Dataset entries
◆ ◆ ◆ ◆ ◆ ◆ ◆

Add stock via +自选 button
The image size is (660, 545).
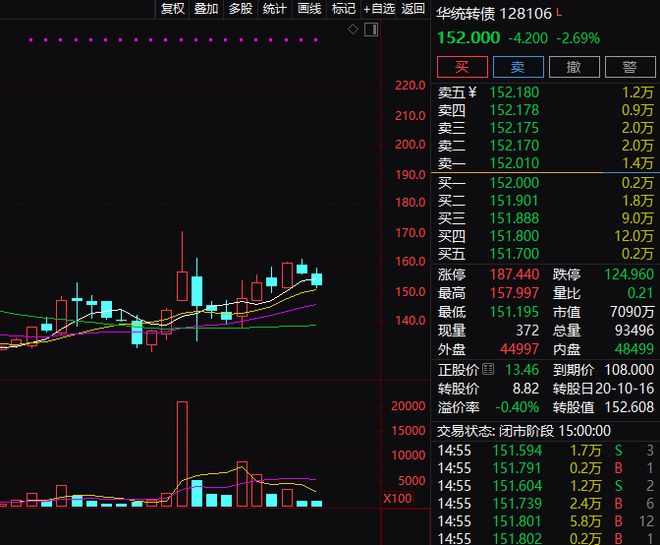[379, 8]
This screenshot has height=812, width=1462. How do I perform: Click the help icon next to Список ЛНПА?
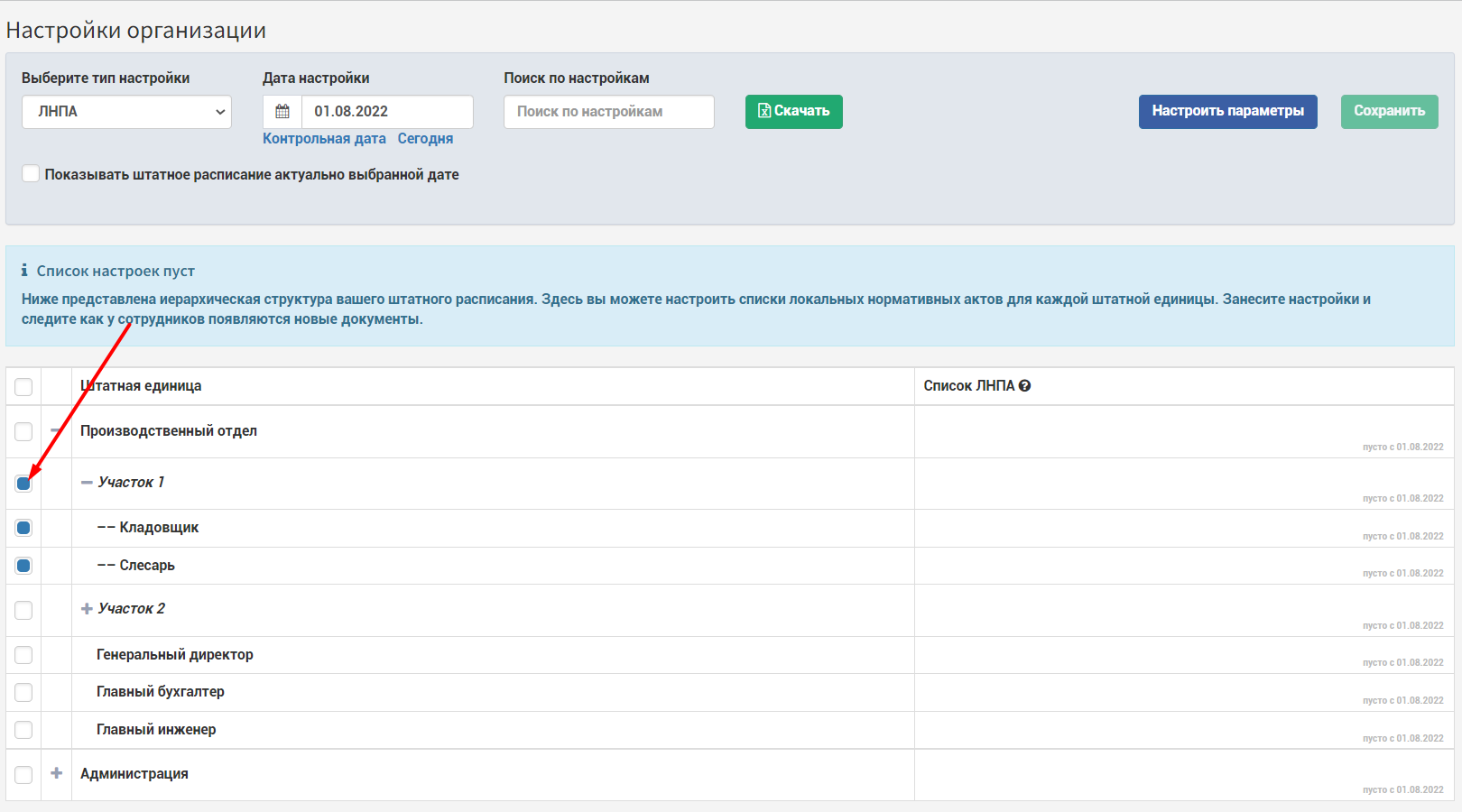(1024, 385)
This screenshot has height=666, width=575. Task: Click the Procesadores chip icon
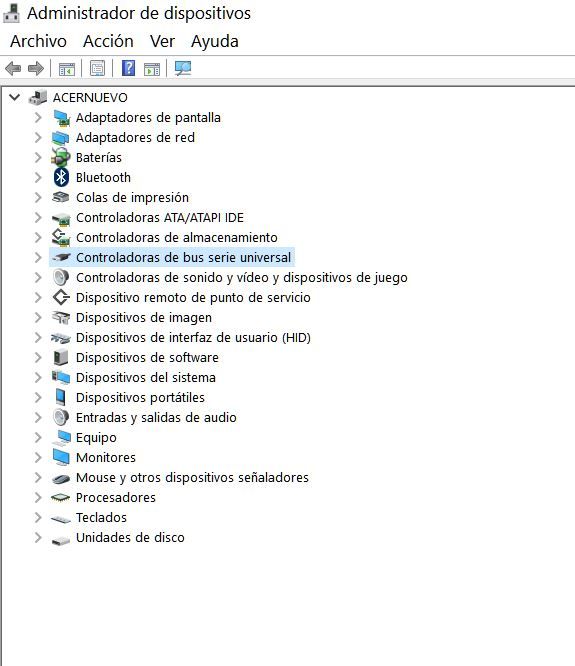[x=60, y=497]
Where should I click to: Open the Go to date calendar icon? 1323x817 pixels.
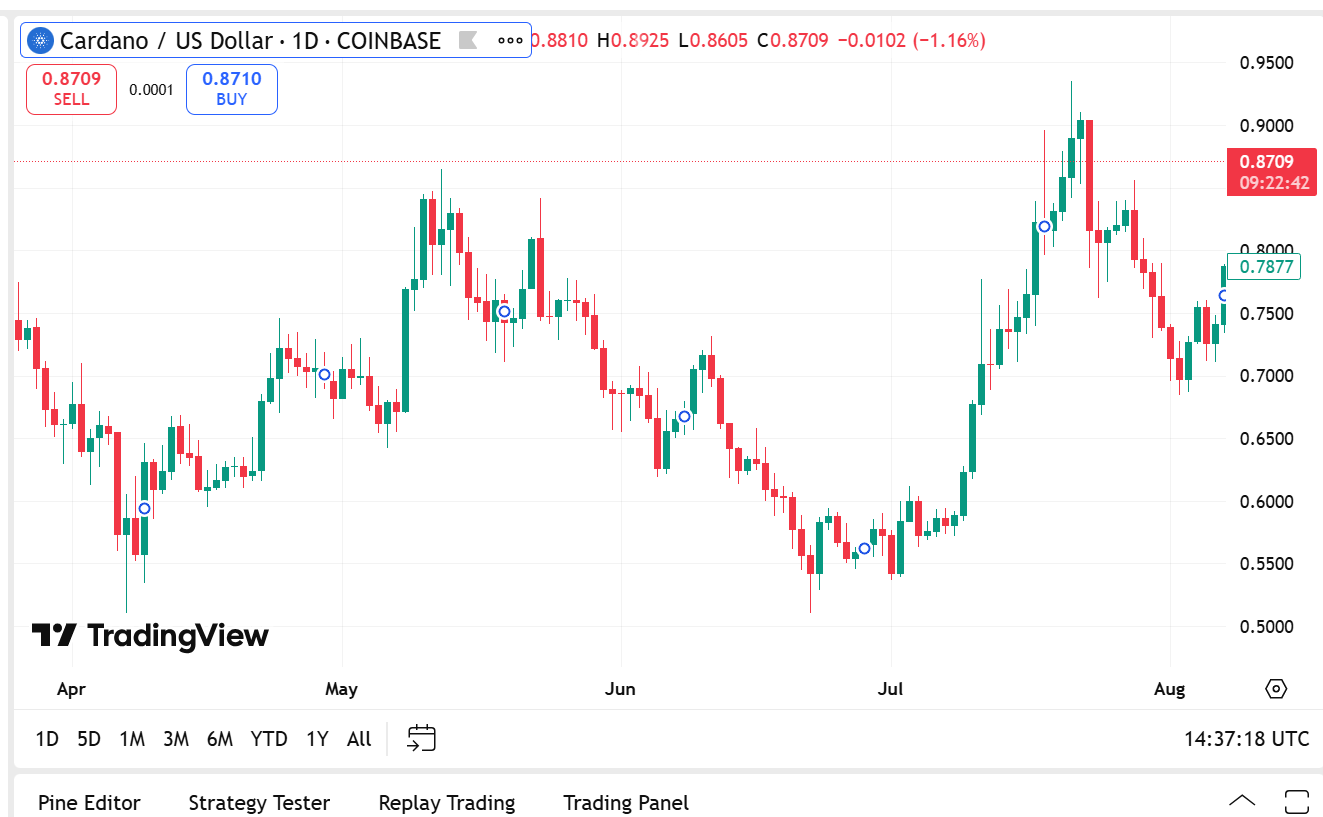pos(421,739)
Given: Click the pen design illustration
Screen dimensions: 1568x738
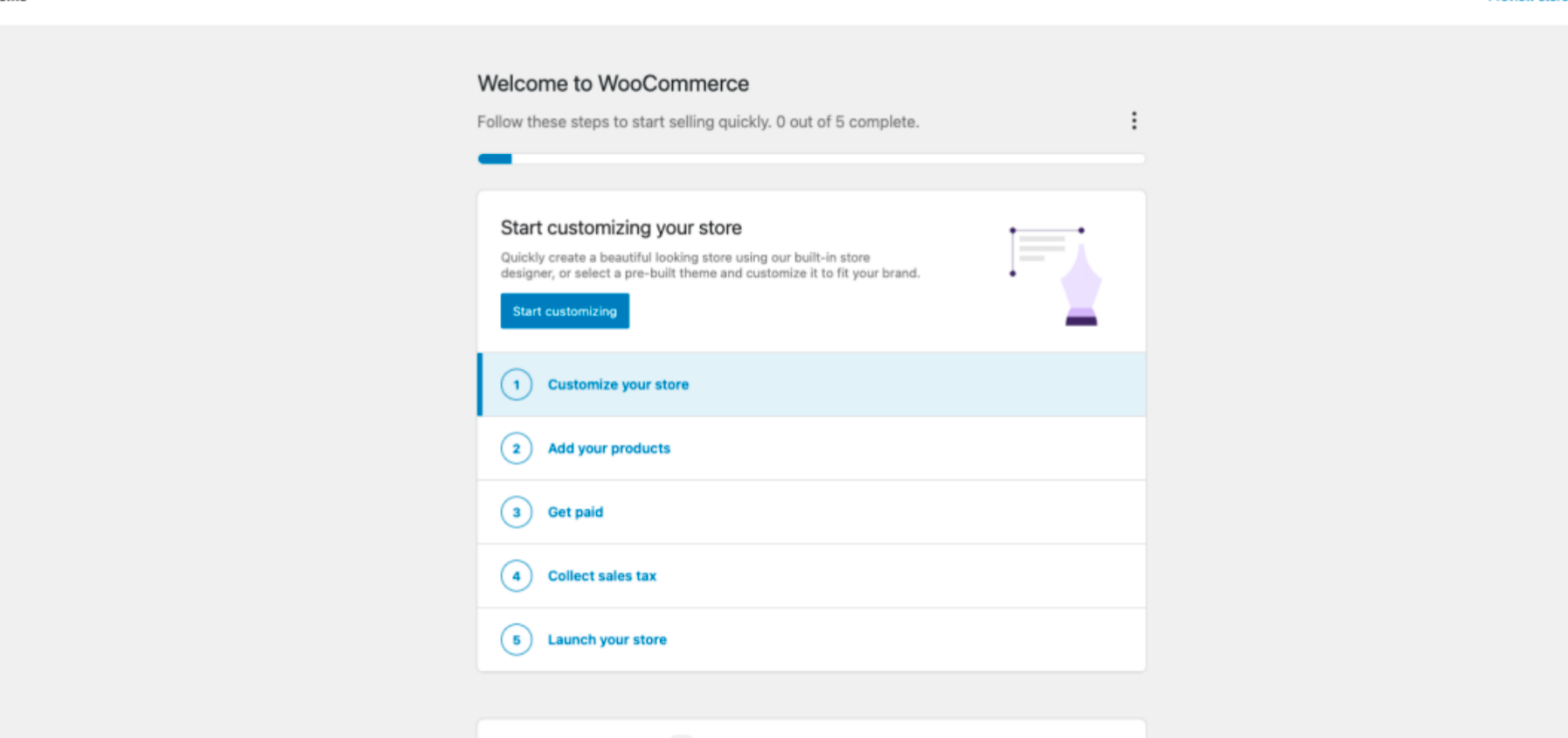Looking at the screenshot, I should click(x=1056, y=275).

◆ ◆ ◆ ◆ ◆ ◆ ◆

_TASK INSTRUCTIONS:_
Leaving the pictures aside, transcribe exactly the lines from the one containing "This screenshot has height=812, width=1462." to the final line of the entries above, both ends included.

_WRITTEN ANSWER:_
This screenshot has height=812, width=1462. How do I perform: Click the help icon next to Список ЛНПА?
(1024, 385)
This screenshot has height=666, width=575. Task: Click the Procesadores chip icon
[x=60, y=497]
Where should I click to: Open the Go to date calendar icon? 1323x817 pixels.
pos(421,739)
Given: Click the pen design illustration
Screen dimensions: 1568x738
Looking at the screenshot, I should click(x=1056, y=275).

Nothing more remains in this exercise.